Decision Making Support

Medical cyber-physical systems are a new trend of software controlled physical systems that are increasingly common in medical domains. These systems are becoming more and more popular in medical therapy. Medical service is more efficient and convenient for doctors and patients, while they offer the opportunities for medical experts and doctors in studying the treatments and in communicating with patients.

Therefore, patients can benefit from the automation of treatment process, which improve therapy effectiveness, lifestyle quality and reducing cost. However, with rapid developments in medical science and computer technology, medical cyberphysical systems are becoming more and more precise and complex, and more real-time reactions of the patient during treatment are sampled and analyzed. Due to the complexity of the systems and a low tolerance for faults in the medical environment, validation and verification of medical cyberphysical systems are crucial. Specifically, the challenges of verifying medical systems mainly come from timed and hybrid properties. Similarly to all cyber-physical systems, medical systems are mostly about the intersections of computations and physical actions. To create the mathematical models of the entire systems, formal methods that combine both discrete and continuous dynamics are required.

Formal methods have been widely used in checking the properties and reliabilities of hybrid systems, which are modeled using abstract mathematical representations. The main advantage of formal methods comes from the mathematical precision for reasoning the correctness of system models. Timed Automata plays a big role in modeling and verifying the timed systems.
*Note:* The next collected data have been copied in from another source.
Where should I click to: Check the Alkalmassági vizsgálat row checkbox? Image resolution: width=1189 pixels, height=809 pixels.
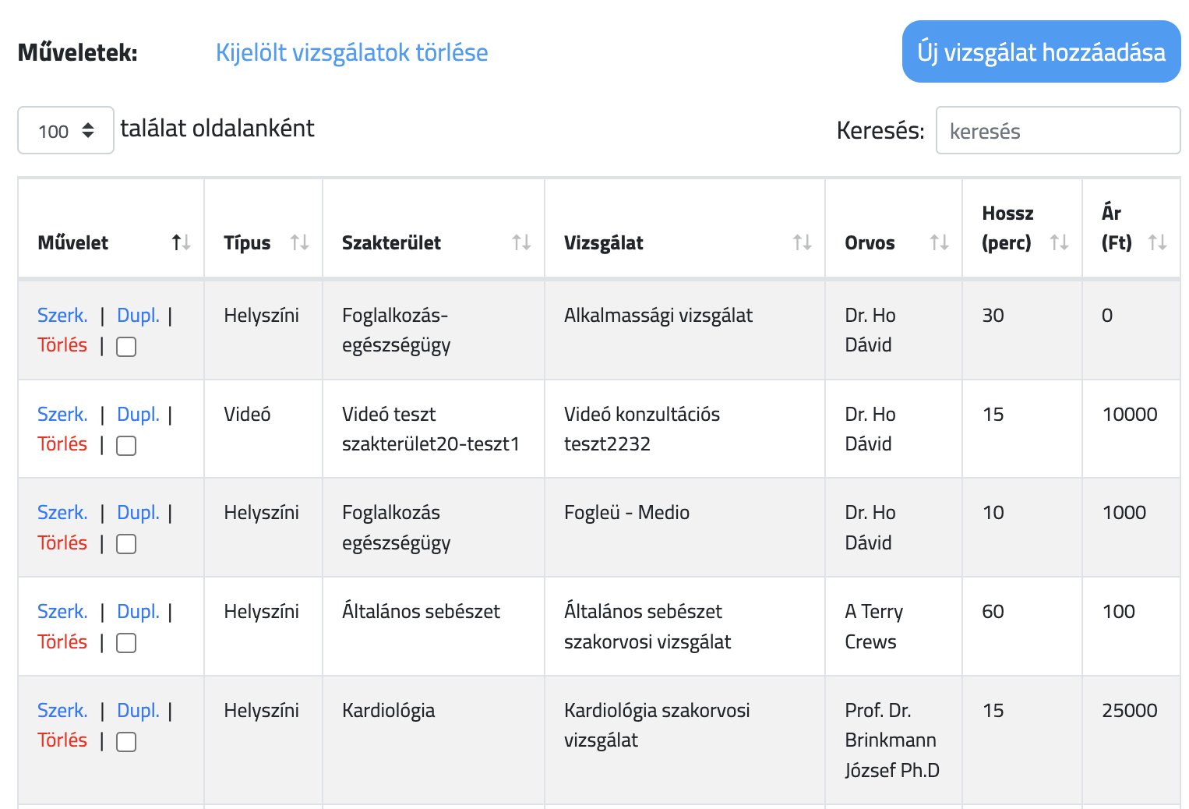[126, 347]
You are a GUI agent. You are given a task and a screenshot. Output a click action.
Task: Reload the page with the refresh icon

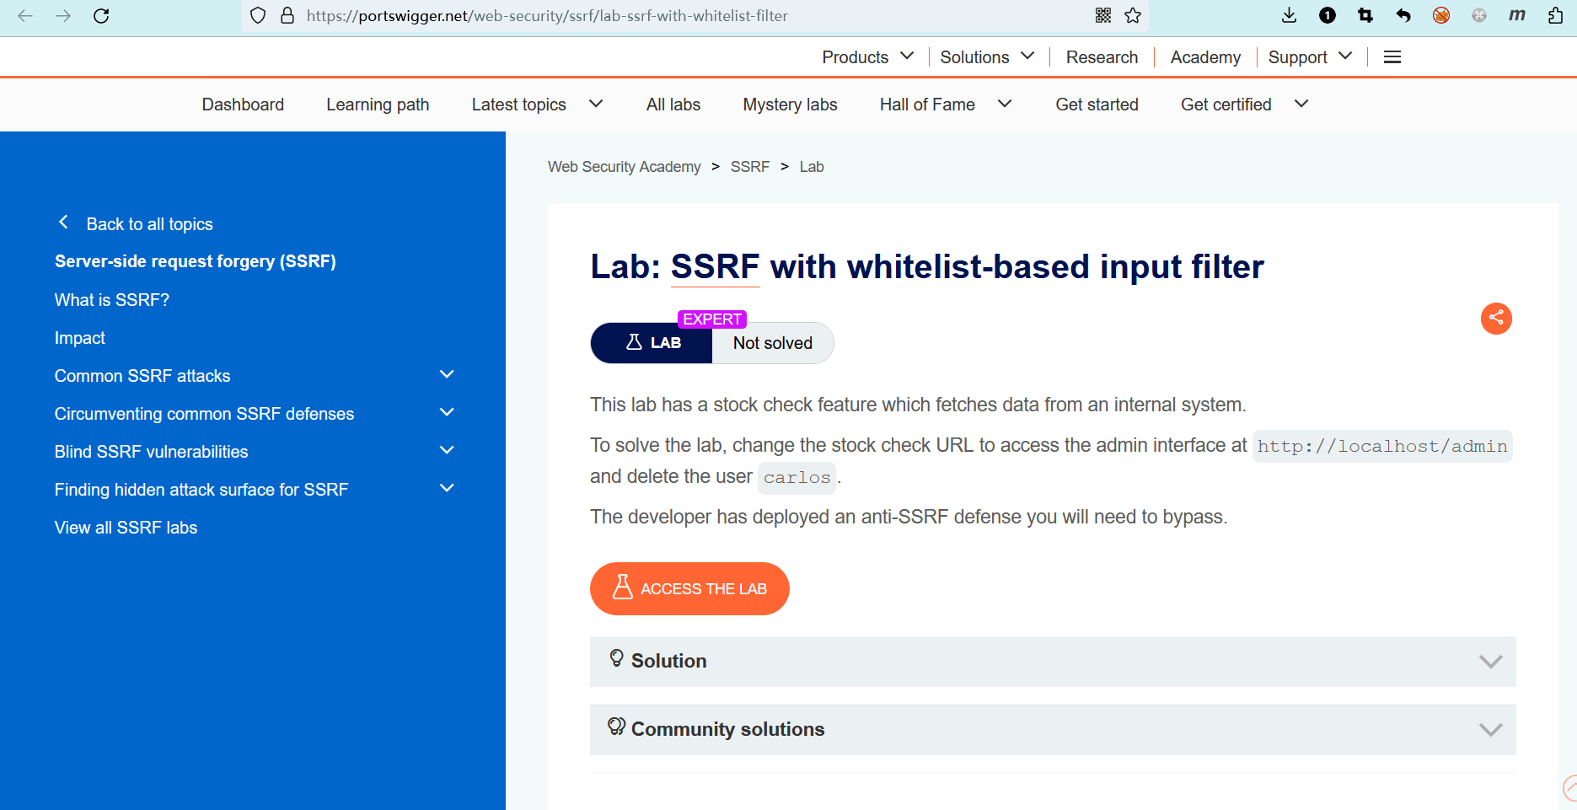(x=101, y=16)
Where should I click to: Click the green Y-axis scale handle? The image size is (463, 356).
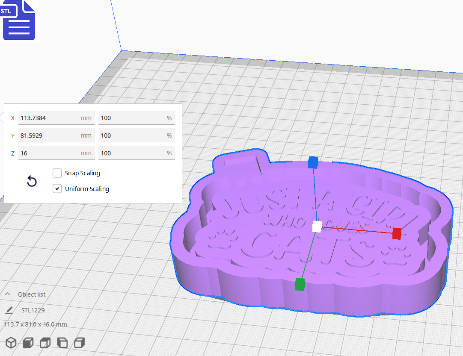pyautogui.click(x=299, y=282)
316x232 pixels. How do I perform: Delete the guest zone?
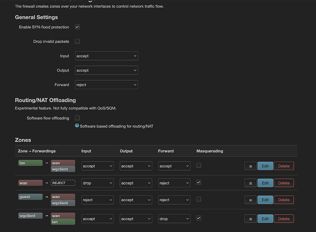pyautogui.click(x=284, y=200)
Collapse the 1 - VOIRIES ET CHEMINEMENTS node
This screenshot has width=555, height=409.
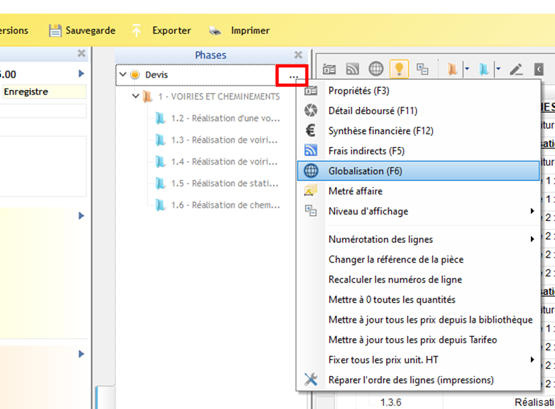tap(136, 97)
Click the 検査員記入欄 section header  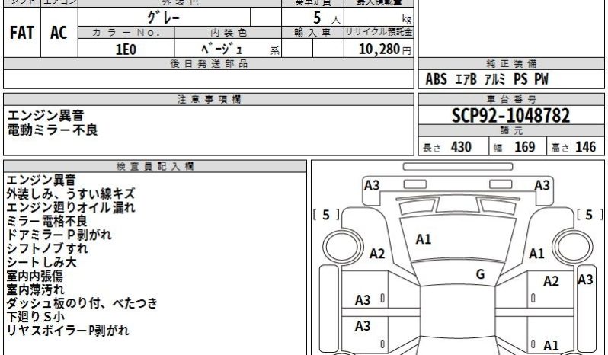154,165
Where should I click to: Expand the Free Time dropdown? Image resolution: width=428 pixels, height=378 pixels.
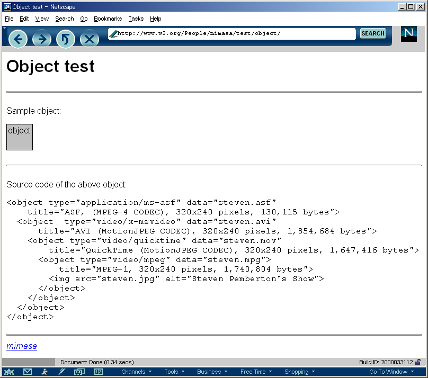[256, 372]
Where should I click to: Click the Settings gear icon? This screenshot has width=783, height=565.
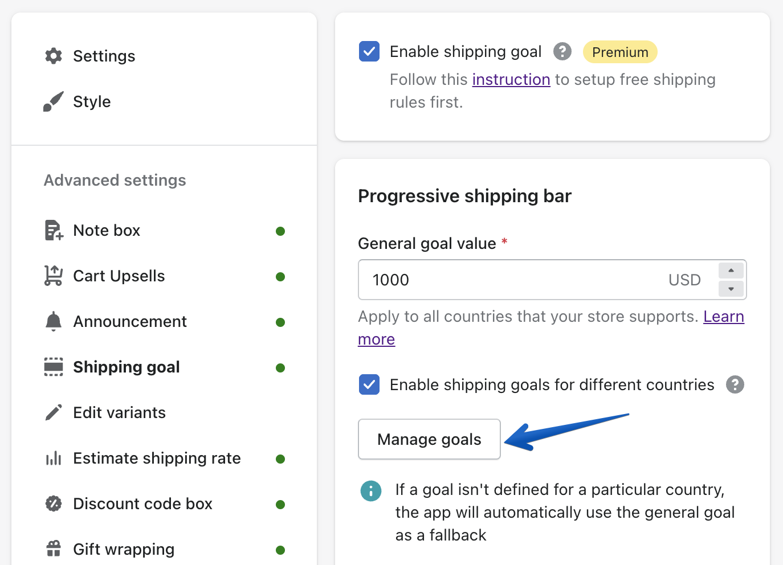[54, 56]
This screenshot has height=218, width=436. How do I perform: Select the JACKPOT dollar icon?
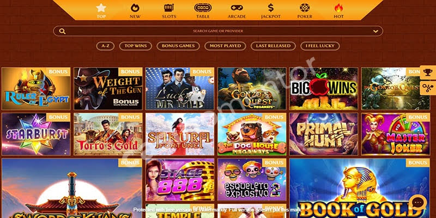pos(271,8)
Particularly for medial systems such as drug administration system, such methods model the behavior of the system using formal representation by employing Timed Automata extended with Tasks(TAT). Tools such as UPPAAL and its extension TIMES have been successful in verifying cyber-physical systems in many domains.

To precisely model medical systems, a realistic drug response model has to be used. Various clinical studies show that responsiveness to the treatment with drugs depends on the concentration of the drug in the blood that depends on patients, drug dose, and intake time interval. Pharmacokinetics (PK)  is a branch of pharmacology focused on studying the drug disposition in the human body. For many drugs, the concentration in the blood of a patient is highly related to its effectives. Pharmacodynamics (PD) is the study of the biochemical and physiological effects of drugs on the body. Therapeutic Drug Monitoring (TDM) is the approach that unifies the PK-PD knowledge, which shows that drugs with explicit PK-PD relationships and a narrow therapeutic range may be easily under- or overdose. Hence, it is important to develop an approach that generates safety guidance for medical injection using a precise drug  response model, such as the drug administration system. In addition, Area Under the Curve (AUC), as well as AUC in the baseline measurements (constrained AUC), are commonly used to assess the extent of exposure of a drug. Measuring these two metrics is very important in pharmacokinetics analysis.
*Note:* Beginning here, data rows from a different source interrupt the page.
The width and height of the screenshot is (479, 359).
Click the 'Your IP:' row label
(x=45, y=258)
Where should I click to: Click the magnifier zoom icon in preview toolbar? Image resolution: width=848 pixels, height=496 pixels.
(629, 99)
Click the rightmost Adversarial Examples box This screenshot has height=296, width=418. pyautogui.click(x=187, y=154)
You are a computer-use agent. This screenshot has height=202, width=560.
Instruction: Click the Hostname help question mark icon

Our project has addressed the following issues.

1. We have introduced a general model for medical injection system, which can be applied to both simulation and formal verification,  using Satisfiability Modulo Theory (SMT) over Reals. The mathematical three-compartment pharmacokinetics model is used for drug response in the abstract timed model, which is one of the most precise pharmacokinetics models for simulating drug response.

2. The model is demonstrated that it can efficiently and precisely simulate the medical injection process. The model can formally prove(disprove) if the expected drug concentration-time objectives are reachable ewith given injection actions, and return sat/unsat by checking bounded δ-satisfiability.

3. The proposed model computes AUC and constrained AUC simultaneously during the verification or simulation process. For computing constrained AUC, we have introduced an algorithm based on proof of unsatisfiability of SMT over real numbers.